▶ [Exercise] The data follows this line. Copy verbatim the line with "Task: Click the green number 1 badge" and each line after it to the end.

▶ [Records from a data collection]
=== Begin Enclosure ===

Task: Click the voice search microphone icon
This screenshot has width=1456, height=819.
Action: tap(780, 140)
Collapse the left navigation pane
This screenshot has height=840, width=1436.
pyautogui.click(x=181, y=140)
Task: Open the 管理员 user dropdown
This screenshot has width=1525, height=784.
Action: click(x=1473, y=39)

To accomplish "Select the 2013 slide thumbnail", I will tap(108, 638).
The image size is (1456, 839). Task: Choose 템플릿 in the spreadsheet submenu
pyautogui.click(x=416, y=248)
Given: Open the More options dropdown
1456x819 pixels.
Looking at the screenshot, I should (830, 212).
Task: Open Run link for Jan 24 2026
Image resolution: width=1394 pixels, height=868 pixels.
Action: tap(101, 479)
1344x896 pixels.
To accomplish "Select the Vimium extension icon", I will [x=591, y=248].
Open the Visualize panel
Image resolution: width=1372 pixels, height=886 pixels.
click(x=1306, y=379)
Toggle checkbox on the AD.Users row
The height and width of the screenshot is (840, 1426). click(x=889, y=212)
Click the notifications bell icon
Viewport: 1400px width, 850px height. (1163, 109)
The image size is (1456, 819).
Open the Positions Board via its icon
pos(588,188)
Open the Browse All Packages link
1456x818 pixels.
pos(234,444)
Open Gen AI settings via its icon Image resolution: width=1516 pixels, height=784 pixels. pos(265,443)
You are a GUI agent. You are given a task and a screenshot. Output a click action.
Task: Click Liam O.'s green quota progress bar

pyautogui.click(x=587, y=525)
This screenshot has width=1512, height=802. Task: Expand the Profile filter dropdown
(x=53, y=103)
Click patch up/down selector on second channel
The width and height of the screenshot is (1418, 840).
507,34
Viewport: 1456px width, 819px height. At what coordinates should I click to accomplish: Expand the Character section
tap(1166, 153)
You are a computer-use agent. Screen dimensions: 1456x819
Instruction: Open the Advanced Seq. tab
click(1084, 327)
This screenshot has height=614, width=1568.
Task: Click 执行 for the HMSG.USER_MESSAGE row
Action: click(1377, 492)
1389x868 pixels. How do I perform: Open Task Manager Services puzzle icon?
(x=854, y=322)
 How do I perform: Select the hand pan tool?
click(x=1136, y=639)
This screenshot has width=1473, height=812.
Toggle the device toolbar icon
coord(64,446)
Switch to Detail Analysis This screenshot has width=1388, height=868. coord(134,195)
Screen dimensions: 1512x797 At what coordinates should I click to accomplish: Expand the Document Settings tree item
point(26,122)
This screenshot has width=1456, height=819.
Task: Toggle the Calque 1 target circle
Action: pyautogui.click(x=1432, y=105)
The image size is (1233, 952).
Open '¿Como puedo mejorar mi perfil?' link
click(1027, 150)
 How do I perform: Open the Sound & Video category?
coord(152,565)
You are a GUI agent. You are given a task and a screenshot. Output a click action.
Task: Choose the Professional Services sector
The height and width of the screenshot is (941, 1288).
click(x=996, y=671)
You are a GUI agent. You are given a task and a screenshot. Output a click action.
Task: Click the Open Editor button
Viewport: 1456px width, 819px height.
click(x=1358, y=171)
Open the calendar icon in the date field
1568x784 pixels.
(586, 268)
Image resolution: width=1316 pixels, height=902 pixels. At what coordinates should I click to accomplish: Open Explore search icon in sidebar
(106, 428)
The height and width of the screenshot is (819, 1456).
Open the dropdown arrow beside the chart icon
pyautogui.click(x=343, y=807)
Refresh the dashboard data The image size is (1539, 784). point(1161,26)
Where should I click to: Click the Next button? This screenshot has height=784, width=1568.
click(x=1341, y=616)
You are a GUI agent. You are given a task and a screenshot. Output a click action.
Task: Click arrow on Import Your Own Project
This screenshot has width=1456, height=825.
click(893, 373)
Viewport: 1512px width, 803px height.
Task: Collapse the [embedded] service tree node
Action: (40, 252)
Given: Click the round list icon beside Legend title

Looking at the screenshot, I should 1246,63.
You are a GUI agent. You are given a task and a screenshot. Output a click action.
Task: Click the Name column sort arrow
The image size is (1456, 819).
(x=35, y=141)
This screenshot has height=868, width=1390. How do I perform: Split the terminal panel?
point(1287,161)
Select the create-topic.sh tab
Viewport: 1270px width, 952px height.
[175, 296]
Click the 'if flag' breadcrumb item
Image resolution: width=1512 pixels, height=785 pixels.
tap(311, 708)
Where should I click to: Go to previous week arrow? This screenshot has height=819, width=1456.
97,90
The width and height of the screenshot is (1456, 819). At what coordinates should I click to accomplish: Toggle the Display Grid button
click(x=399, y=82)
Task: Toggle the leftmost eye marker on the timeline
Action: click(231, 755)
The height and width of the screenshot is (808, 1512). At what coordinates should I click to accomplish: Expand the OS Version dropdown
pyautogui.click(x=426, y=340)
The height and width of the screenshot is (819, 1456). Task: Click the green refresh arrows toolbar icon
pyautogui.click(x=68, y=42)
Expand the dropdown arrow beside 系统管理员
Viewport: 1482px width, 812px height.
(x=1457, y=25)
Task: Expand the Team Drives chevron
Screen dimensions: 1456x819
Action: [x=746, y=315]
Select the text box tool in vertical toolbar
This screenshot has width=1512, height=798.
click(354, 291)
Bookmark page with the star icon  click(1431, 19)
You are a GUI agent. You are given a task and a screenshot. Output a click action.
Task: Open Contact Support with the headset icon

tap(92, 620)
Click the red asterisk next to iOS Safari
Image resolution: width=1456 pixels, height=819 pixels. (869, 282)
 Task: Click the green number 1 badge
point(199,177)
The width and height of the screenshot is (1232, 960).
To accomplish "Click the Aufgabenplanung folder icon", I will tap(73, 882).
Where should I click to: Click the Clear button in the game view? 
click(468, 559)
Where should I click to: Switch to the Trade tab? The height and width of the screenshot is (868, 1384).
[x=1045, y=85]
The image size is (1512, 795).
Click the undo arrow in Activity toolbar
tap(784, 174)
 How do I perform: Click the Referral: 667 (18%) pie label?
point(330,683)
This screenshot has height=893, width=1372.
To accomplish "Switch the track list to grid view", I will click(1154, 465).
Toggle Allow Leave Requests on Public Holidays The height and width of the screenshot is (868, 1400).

=== End Enclosure ===

▶ [Output for this exercise]
 Task: Click the green number 1 badge
point(199,177)
The width and height of the screenshot is (1232, 960).
To accomplish "Click the Aufgabenplanung folder icon", I will tap(73, 882).
Where should I click to: Click the Clear button in the game view? 
click(468, 559)
Where should I click to: Switch to the Trade tab? The height and width of the screenshot is (868, 1384).
[x=1045, y=85]
The image size is (1512, 795).
Click the undo arrow in Activity toolbar
tap(784, 174)
 How do I perform: Click the Referral: 667 (18%) pie label?
point(330,683)
This screenshot has height=893, width=1372.
To accomplish "Switch the track list to grid view", I will click(1154, 465).
Toggle Allow Leave Requests on Public Holidays The height and width of the screenshot is (868, 1400).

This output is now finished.